▸ **EXERCISE REQUIREMENTS**
The line bearing "Click the cart quantity input field", together with all lines after it to the end of the material, should be repeated exactly; leave out everything else.

**** MATERIAL PROVIDED ****

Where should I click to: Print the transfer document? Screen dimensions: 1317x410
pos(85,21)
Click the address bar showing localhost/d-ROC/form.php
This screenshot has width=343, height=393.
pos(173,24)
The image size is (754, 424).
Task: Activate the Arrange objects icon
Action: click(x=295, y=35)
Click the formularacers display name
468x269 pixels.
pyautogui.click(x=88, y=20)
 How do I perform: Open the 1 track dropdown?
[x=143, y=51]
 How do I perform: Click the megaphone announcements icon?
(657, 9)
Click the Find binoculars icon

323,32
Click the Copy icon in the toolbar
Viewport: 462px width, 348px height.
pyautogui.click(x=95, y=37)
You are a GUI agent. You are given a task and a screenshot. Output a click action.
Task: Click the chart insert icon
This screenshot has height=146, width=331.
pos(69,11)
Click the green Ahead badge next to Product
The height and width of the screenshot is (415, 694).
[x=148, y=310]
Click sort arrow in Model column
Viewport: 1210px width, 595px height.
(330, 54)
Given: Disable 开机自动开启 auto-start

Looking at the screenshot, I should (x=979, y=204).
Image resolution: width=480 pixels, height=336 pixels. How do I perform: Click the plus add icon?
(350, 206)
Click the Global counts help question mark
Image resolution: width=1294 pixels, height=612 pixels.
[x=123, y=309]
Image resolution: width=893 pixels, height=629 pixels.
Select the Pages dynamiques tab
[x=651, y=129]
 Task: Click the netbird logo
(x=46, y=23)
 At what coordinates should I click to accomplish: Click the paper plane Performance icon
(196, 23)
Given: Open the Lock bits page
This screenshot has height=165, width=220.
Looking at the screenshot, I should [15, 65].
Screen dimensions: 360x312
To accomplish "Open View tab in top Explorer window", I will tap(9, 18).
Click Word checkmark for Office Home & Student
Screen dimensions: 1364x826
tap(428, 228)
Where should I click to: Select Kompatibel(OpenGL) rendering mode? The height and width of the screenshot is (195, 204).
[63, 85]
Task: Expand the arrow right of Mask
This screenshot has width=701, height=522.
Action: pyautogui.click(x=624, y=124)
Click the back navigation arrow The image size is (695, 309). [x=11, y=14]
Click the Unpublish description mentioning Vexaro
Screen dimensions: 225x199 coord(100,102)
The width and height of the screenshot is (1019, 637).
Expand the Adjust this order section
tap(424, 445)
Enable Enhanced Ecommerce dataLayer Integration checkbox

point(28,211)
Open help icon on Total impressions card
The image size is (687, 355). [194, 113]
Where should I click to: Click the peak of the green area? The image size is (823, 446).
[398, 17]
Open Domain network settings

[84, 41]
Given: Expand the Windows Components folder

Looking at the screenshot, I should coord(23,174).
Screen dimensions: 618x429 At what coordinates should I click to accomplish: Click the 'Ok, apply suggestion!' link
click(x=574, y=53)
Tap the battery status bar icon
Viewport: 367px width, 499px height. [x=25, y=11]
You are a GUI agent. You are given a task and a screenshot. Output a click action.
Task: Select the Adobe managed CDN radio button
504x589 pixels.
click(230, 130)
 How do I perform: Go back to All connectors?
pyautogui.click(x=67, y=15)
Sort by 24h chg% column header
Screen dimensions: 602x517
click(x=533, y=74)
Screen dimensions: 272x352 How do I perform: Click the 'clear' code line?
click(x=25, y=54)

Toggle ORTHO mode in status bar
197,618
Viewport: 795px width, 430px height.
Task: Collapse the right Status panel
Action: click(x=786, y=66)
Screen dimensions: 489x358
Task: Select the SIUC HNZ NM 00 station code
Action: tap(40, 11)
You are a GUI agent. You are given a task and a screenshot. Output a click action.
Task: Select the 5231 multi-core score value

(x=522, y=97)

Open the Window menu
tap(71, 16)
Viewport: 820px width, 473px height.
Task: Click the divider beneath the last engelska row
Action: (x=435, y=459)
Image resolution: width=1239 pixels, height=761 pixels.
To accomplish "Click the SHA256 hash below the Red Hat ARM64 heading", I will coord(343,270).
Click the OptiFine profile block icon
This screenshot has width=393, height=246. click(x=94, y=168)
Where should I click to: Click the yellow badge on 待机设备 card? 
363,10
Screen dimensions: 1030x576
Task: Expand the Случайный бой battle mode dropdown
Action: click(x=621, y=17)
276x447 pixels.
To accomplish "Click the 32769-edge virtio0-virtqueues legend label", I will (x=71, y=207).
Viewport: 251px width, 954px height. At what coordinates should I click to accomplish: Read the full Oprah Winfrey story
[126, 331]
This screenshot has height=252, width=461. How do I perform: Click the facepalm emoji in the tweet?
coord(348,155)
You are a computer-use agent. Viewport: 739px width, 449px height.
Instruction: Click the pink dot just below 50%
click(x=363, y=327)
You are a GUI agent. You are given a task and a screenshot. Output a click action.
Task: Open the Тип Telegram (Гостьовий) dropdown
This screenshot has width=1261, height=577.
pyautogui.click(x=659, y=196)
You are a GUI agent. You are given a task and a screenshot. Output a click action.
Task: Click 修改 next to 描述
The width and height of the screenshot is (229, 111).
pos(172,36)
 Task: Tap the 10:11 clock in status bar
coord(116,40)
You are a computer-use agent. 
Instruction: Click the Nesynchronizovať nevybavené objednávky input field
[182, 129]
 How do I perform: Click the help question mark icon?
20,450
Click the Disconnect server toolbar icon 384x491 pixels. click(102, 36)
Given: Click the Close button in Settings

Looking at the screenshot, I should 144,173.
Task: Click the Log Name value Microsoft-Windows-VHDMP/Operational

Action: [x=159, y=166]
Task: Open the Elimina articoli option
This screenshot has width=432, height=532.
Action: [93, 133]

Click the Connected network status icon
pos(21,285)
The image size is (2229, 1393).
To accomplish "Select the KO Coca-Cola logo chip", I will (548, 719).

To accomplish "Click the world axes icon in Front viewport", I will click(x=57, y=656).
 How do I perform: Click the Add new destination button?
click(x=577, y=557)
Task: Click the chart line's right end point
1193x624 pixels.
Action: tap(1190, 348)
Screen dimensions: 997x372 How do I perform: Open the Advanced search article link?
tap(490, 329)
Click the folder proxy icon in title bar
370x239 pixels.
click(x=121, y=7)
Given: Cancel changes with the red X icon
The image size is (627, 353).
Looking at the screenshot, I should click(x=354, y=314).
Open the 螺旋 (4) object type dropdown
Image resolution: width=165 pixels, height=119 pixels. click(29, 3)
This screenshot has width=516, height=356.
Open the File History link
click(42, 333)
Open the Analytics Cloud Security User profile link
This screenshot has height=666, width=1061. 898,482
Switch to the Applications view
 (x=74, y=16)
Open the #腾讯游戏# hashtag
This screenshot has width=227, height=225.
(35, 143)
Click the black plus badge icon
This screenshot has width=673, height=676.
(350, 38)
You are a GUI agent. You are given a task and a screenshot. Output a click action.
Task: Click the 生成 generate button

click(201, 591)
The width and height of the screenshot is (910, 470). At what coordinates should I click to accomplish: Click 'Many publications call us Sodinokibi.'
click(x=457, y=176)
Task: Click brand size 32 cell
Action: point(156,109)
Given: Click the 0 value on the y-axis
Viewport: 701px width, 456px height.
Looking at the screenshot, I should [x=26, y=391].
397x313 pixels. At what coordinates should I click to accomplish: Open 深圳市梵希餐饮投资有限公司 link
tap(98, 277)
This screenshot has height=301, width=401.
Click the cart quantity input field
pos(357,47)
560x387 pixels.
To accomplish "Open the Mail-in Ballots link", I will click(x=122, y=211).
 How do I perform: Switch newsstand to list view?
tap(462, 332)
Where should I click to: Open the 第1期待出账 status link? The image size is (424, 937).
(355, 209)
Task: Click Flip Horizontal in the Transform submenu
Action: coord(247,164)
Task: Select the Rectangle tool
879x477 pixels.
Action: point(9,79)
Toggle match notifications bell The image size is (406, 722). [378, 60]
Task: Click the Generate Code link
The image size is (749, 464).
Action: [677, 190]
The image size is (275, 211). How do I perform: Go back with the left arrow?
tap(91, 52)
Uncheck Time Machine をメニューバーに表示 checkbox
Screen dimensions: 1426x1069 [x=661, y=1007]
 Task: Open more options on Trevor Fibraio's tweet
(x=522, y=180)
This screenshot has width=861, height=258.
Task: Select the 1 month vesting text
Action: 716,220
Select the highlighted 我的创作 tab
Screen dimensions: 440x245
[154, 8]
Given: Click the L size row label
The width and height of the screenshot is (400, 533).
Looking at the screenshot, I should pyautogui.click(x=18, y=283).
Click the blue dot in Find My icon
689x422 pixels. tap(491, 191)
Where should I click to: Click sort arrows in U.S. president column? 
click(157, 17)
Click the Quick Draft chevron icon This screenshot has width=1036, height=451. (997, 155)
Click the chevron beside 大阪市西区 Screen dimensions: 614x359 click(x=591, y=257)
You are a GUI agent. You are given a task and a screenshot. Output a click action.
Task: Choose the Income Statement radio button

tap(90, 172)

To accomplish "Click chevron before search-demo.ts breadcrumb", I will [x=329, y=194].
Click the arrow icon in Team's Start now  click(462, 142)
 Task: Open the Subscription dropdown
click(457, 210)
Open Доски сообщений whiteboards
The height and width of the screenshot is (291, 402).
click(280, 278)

****

▸ **SOLUTION**
Click the cart quantity input field
pos(357,47)
560x387 pixels.
To accomplish "Open the Mail-in Ballots link", I will click(x=122, y=211).
 How do I perform: Switch newsstand to list view?
tap(462, 332)
Where should I click to: Open the 第1期待出账 status link? The image size is (424, 937).
(355, 209)
Task: Click Flip Horizontal in the Transform submenu
Action: coord(247,164)
Task: Select the Rectangle tool
879x477 pixels.
Action: point(9,79)
Toggle match notifications bell The image size is (406, 722). [378, 60]
Task: Click the Generate Code link
The image size is (749, 464).
Action: [677, 190]
The image size is (275, 211). How do I perform: Go back with the left arrow?
tap(91, 52)
Uncheck Time Machine をメニューバーに表示 checkbox
Screen dimensions: 1426x1069 [x=661, y=1007]
 Task: Open more options on Trevor Fibraio's tweet
(x=522, y=180)
This screenshot has width=861, height=258.
Task: Select the 1 month vesting text
Action: 716,220
Select the highlighted 我的创作 tab
Screen dimensions: 440x245
[154, 8]
Given: Click the L size row label
The width and height of the screenshot is (400, 533).
Looking at the screenshot, I should pyautogui.click(x=18, y=283).
Click the blue dot in Find My icon
689x422 pixels. tap(491, 191)
Where should I click to: Click sort arrows in U.S. president column? 
click(157, 17)
Click the Quick Draft chevron icon This screenshot has width=1036, height=451. (997, 155)
Click the chevron beside 大阪市西区 Screen dimensions: 614x359 click(x=591, y=257)
You are a GUI agent. You are given a task and a screenshot. Output a click action.
Task: Choose the Income Statement radio button

tap(90, 172)

To accomplish "Click chevron before search-demo.ts breadcrumb", I will [x=329, y=194].
Click the arrow icon in Team's Start now  click(462, 142)
 Task: Open the Subscription dropdown
click(457, 210)
Open Доски сообщений whiteboards
The height and width of the screenshot is (291, 402).
click(280, 278)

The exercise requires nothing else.